Even though the stabilising action is actor-defined (UBS AG and related corporations), the exemption in Section 3 is further conditioned by who takes the relevant role in the stabilising activity. The exemption applies where the stabilising action is taken with respect to the bonds by: (i) an institutional investor; (ii) a relevant person (as defined in section 275(2) of the SFA); or (iii) a principal acquirer meeting the minimum consideration threshold of $200,000 (or equivalent) per transaction.
Accordingly, a practitioner advising a stabilising manager, an underwriting syndicate, or a trading desk should map the transaction participants to these categories. If the stabilising activity involves a person outside these categories, the exemption may not be available, and the SFA provisions carved out by Section 3 could apply.
Why Is This Legislation Important?
This legislation is important because it operationalises a balance between market integrity and market efficiency. Stabilising action can support orderly trading during the early phase of a bond issue. Without an exemption, stabilising purchases could be treated as prohibited market conduct under the SFA’s general rules (Sections 197 and 198). By carving out stabilising action for a defined bond issue and a defined period, the Regulations provide legal certainty to market participants.
For lawyers and compliance teams, the key practical value lies in the precision of the exemption. It is not a general authorisation for any stabilisation in any bond. Instead, it is limited by: (1) the identity of the bonds; (2) the identity of the stabilising actor (UBS AG and related corporations); (3) the time window (30 days from issue); and (4) the categories of persons involved (institutional investors, relevant persons, or principal acquirers with minimum consideration).

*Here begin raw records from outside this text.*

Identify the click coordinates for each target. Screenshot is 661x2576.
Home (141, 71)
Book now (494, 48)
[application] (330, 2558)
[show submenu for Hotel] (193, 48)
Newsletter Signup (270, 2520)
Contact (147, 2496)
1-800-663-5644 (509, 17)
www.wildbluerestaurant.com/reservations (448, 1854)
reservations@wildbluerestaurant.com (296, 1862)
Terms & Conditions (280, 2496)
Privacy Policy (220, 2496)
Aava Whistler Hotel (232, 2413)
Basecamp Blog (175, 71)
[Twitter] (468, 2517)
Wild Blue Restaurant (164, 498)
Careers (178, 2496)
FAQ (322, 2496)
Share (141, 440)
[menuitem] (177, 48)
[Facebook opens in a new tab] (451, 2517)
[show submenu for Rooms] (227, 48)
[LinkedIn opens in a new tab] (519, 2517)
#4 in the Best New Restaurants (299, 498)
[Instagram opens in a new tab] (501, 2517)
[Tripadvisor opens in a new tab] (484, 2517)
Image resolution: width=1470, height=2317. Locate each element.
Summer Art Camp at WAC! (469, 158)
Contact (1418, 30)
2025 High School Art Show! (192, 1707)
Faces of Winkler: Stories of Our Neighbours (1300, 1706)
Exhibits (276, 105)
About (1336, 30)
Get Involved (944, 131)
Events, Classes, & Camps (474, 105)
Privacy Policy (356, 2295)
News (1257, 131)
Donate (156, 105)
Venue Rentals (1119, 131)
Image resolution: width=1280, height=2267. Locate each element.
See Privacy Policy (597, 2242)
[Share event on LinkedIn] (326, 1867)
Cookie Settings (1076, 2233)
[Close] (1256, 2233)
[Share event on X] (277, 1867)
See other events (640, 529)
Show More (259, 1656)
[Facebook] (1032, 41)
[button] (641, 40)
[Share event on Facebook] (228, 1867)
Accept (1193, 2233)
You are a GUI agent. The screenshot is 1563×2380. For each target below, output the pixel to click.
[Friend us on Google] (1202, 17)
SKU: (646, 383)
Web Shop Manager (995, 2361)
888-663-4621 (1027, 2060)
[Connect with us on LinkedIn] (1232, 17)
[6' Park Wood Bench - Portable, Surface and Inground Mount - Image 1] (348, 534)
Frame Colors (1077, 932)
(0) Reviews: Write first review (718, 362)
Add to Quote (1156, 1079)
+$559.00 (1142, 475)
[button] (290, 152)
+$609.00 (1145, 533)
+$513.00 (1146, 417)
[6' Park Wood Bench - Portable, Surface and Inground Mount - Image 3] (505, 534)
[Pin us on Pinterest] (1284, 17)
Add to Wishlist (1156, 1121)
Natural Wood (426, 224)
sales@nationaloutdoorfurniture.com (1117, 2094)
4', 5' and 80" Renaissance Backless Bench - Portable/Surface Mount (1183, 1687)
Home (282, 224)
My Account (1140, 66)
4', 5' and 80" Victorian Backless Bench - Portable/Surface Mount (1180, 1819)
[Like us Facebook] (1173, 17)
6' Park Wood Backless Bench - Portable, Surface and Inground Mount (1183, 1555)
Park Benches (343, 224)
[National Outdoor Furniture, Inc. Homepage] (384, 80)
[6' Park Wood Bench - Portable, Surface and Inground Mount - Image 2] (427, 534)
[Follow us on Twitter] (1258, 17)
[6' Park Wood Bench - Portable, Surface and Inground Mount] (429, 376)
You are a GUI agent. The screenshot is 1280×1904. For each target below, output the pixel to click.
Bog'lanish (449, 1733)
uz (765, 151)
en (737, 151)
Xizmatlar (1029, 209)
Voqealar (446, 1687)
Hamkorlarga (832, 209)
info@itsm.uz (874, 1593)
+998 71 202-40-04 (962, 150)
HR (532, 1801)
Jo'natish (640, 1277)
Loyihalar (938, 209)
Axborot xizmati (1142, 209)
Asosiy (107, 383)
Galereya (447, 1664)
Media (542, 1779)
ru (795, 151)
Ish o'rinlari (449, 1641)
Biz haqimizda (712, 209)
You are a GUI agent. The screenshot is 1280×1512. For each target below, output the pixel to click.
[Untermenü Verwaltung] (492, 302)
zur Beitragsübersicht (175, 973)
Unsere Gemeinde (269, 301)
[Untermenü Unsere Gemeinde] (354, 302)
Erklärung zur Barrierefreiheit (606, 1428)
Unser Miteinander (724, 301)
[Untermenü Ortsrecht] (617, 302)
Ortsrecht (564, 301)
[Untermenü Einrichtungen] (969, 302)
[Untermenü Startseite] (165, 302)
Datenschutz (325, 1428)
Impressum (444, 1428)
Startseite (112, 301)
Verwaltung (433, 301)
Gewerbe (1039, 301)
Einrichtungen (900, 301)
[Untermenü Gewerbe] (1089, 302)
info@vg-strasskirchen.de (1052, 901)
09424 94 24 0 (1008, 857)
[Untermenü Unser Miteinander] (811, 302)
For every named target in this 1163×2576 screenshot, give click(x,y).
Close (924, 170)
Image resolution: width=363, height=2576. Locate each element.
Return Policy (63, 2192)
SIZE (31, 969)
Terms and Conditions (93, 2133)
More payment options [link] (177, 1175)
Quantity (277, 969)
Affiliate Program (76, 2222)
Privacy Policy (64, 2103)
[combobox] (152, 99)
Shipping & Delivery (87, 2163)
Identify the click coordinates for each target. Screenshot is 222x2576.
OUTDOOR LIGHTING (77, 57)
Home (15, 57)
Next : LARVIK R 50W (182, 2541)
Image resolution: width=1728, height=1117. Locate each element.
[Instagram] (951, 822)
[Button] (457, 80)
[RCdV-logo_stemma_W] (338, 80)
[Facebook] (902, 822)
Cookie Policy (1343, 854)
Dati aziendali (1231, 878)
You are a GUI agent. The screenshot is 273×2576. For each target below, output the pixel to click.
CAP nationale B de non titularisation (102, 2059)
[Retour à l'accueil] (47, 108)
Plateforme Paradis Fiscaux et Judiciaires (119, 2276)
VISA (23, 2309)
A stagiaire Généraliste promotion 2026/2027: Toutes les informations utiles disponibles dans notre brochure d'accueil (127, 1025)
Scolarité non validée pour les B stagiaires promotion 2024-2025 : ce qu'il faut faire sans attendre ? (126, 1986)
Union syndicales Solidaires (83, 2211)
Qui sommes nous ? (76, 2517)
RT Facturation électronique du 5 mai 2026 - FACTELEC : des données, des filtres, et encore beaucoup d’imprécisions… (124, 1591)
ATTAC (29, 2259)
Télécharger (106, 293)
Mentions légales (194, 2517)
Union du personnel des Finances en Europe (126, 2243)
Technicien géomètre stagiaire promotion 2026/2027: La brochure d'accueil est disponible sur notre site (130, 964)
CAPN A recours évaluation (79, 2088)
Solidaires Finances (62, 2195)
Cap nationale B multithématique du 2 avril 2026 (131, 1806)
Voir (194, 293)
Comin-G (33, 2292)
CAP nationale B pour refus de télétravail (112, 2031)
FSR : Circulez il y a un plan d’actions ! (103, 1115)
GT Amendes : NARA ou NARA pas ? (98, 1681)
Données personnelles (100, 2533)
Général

In enforcement terms, this kind of exemption reduces ambiguity. Regulators can focus on whether stabilising activity stays within the permitted boundaries. For market participants, the compliance challenge is to document and evidence that the stabilising action was taken within the 30-day period and that the relevant participants meet the statutory categories. Where stabilising activity is conducted through multiple entities (for example, affiliates, intermediaries, or trading counterparties), legal advice should ensure that the transaction structure aligns with the exemption’s definitions and conditions.
Finally, because the exemption is carved out from specific SFA provisions, practitioners should not assume that all market conduct obligations are displaced. A robust compliance approach would include reviewing the remaining SFA requirements and any applicable MAS notices or guidelines governing market conduct, disclosures, and trading practices.
Related Legislation
- Securities and Futures Act (SFA) (Cap. 289) — particularly Sections 197, 198, 239(1), 275(2), and the making power in section 337(1).
- Futures Act — referenced in the legislation metadata as part of the broader regulatory framework.
- Stabilising Act — referenced in the legislation metadata (contextual to stabilisation concepts and market conduct exemptions).
- Timeline / Legislation timeline — for confirming the correct version as at the relevant date.
Source Documents
This article provides an overview of the Securities and Futures (Market Conduct) (Exemption for Stabilising Action in respect of Dealings in Bonds) (No. 4) Regulations 2006 for legal research and educational purposes. It does not constitute legal advice. Readers should consult the official text for authoritative provisions.